**AIM OF THE TASK:** Start at the top and transcribe every record through the final line exactly.

(DATASET RECORDS begins)

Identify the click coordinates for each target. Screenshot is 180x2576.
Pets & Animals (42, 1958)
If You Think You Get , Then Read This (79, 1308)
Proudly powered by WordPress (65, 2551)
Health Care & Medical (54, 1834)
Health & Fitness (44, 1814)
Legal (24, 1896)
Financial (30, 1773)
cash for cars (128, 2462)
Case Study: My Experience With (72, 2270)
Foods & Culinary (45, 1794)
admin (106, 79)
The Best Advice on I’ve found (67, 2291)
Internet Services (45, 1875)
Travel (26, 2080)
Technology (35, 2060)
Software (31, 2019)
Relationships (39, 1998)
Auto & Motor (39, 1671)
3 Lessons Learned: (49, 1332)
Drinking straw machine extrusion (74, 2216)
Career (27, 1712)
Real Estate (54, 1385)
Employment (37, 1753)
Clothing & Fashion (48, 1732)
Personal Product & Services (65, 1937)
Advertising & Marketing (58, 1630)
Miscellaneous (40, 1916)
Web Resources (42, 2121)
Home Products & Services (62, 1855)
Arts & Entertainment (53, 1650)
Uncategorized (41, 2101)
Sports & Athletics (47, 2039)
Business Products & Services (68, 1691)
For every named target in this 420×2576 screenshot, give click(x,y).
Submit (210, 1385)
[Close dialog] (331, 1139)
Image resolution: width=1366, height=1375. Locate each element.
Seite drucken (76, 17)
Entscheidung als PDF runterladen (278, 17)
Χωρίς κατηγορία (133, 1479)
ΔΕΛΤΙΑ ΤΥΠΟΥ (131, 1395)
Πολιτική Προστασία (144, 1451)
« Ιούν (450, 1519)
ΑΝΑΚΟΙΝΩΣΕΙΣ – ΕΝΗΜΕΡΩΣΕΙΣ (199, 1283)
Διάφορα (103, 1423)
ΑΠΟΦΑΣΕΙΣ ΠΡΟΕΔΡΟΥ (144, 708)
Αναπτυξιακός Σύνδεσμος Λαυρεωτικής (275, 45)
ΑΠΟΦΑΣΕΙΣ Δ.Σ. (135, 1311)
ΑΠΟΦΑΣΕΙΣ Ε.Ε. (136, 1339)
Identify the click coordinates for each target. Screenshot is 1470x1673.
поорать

(DATASET RECORDS ends)

**REPLY:**
Identify the click coordinates for each target. Screenshot is 180x2576.
Pets & Animals (42, 1958)
If You Think You Get , Then Read This (79, 1308)
Proudly powered by WordPress (65, 2551)
Health Care & Medical (54, 1834)
Health & Fitness (44, 1814)
Legal (24, 1896)
Financial (30, 1773)
cash for cars (128, 2462)
Case Study: My Experience With (72, 2270)
Foods & Culinary (45, 1794)
admin (106, 79)
The Best Advice on I’ve found (67, 2291)
Internet Services (45, 1875)
Travel (26, 2080)
Technology (35, 2060)
Software (31, 2019)
Relationships (39, 1998)
Auto & Motor (39, 1671)
3 Lessons Learned: (49, 1332)
Drinking straw machine extrusion (74, 2216)
Career (27, 1712)
Real Estate (54, 1385)
Employment (37, 1753)
Clothing & Fashion (48, 1732)
Personal Product & Services (65, 1937)
Advertising & Marketing (58, 1630)
Miscellaneous (40, 1916)
Web Resources (42, 2121)
Home Products & Services (62, 1855)
Arts & Entertainment (53, 1650)
Uncategorized (41, 2101)
Sports & Athletics (47, 2039)
Business Products & Services (68, 1691)
For every named target in this 420×2576 screenshot, give click(x,y).
Submit (210, 1385)
[Close dialog] (331, 1139)
Image resolution: width=1366, height=1375. Locate each element.
Seite drucken (76, 17)
Entscheidung als PDF runterladen (278, 17)
Χωρίς κατηγορία (133, 1479)
ΔΕΛΤΙΑ ΤΥΠΟΥ (131, 1395)
Πολιτική Προστασία (144, 1451)
« Ιούν (450, 1519)
ΑΝΑΚΟΙΝΩΣΕΙΣ – ΕΝΗΜΕΡΩΣΕΙΣ (199, 1283)
Διάφορα (103, 1423)
ΑΠΟΦΑΣΕΙΣ ΠΡΟΕΔΡΟΥ (144, 708)
Αναπτυξιακός Σύνδεσμος Λαυρεωτικής (275, 45)
ΑΠΟΦΑΣΕΙΣ Δ.Σ. (135, 1311)
ΑΠΟΦΑΣΕΙΣ Ε.Ε. (136, 1339)
Identify the click coordinates for each target. Screenshot is 1470x1673.
поорать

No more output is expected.